Aim of the exercise:
Would you please return the lines of the entries below starting at the line that has "Identify the click" and ending at the line that has "Your Message* (164, 2430)", both included, exactly as they are?

Material to process:
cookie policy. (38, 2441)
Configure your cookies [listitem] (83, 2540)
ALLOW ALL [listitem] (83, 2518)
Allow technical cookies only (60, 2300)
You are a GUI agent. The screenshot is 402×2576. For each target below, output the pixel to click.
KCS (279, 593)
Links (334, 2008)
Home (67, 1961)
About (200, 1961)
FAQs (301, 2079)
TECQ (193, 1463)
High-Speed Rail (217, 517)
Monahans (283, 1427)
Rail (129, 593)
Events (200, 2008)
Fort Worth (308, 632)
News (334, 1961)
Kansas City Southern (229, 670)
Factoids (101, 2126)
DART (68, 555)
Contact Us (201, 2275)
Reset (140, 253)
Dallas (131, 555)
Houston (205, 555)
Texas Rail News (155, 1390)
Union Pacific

==

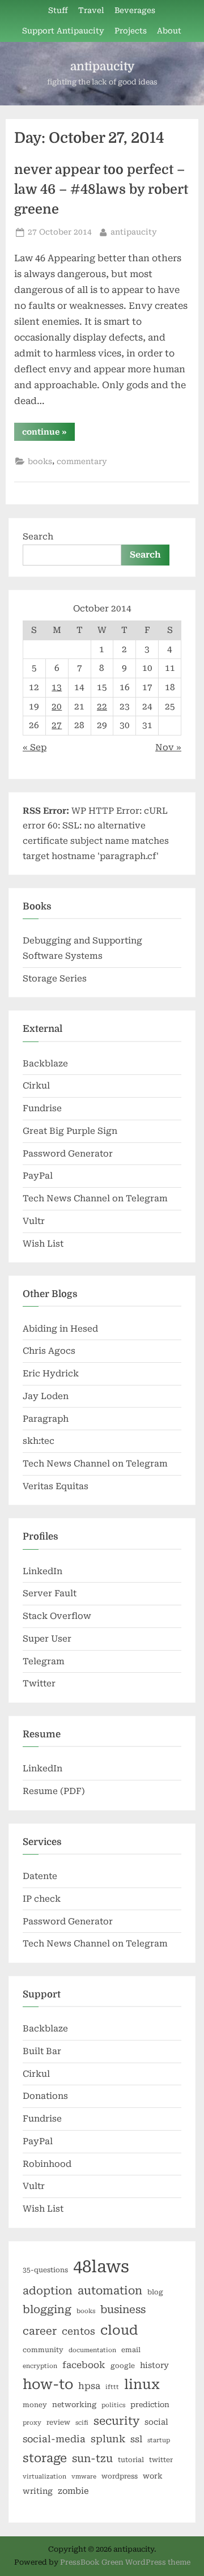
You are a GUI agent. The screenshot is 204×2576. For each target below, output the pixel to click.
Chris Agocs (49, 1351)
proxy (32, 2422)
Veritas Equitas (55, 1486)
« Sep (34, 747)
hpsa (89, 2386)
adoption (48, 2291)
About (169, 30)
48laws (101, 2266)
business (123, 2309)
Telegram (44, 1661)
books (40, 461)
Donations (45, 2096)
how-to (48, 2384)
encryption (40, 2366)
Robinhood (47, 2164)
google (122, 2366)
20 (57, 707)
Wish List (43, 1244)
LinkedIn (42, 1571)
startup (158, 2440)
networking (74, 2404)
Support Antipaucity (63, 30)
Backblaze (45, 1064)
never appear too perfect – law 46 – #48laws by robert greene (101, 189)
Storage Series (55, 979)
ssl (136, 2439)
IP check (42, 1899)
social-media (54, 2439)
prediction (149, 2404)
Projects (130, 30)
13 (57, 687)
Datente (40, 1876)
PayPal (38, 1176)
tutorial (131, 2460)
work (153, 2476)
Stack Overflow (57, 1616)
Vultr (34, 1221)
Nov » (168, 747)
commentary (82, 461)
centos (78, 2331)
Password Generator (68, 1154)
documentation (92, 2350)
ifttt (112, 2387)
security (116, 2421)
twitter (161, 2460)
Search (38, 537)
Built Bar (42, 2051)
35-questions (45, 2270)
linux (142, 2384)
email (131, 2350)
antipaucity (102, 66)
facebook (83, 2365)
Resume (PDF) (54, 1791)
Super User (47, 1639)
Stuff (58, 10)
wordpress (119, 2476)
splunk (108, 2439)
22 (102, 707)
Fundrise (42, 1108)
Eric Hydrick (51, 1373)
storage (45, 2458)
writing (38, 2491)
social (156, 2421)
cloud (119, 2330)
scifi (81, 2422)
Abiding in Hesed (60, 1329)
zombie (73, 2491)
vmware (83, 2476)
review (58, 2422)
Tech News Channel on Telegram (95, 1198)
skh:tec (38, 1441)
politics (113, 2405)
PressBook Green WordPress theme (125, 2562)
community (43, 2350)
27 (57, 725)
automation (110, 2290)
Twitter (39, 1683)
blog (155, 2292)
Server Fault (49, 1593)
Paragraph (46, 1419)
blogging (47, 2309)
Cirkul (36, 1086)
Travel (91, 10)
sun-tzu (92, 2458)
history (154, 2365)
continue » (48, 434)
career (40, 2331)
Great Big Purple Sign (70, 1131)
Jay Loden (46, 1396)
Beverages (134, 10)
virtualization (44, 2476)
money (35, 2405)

==

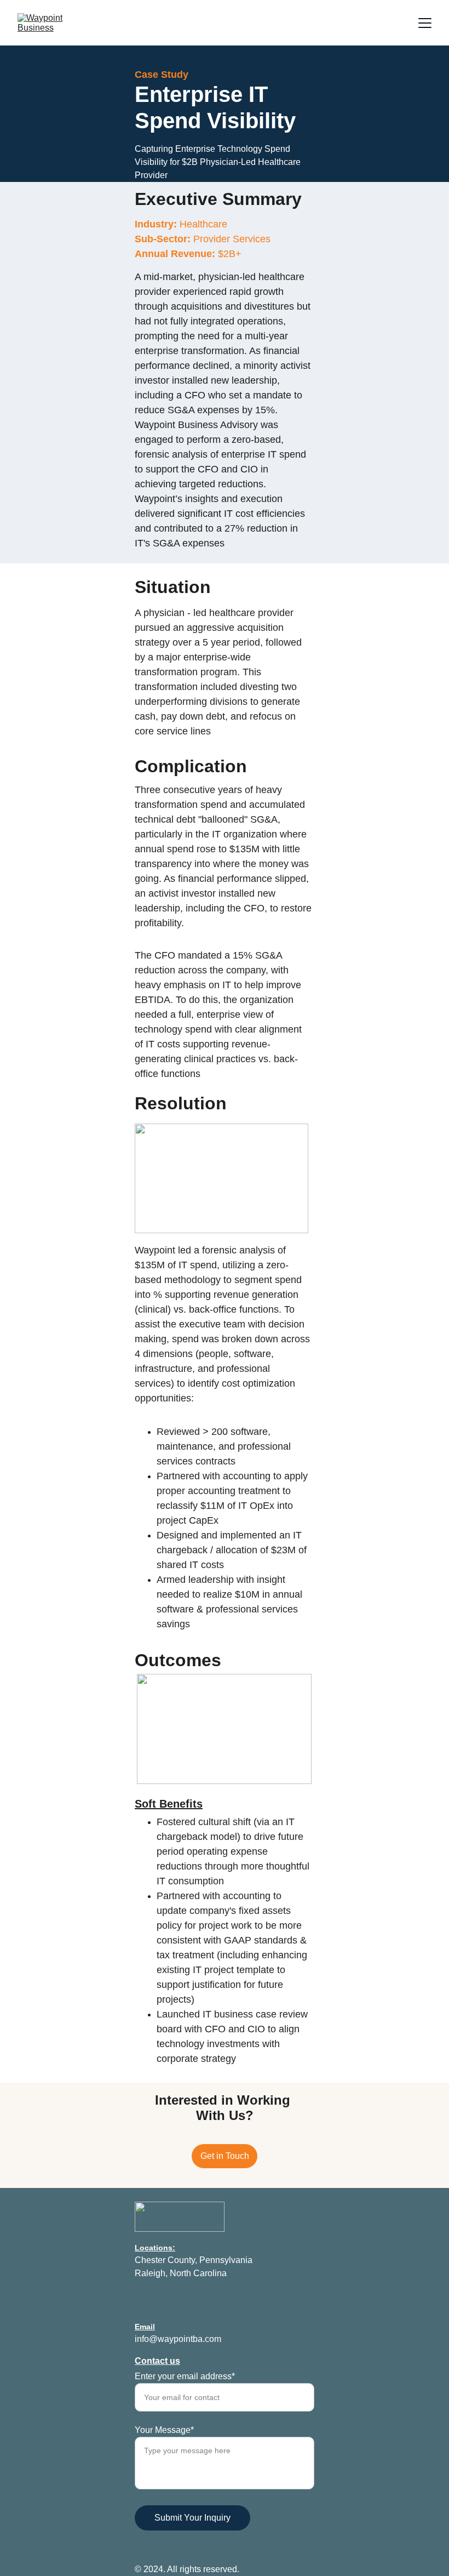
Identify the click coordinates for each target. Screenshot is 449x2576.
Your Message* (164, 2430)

Your solution:
Identify the click coordinates for each target. Screenshot is 449x2576.
Your Message* (164, 2430)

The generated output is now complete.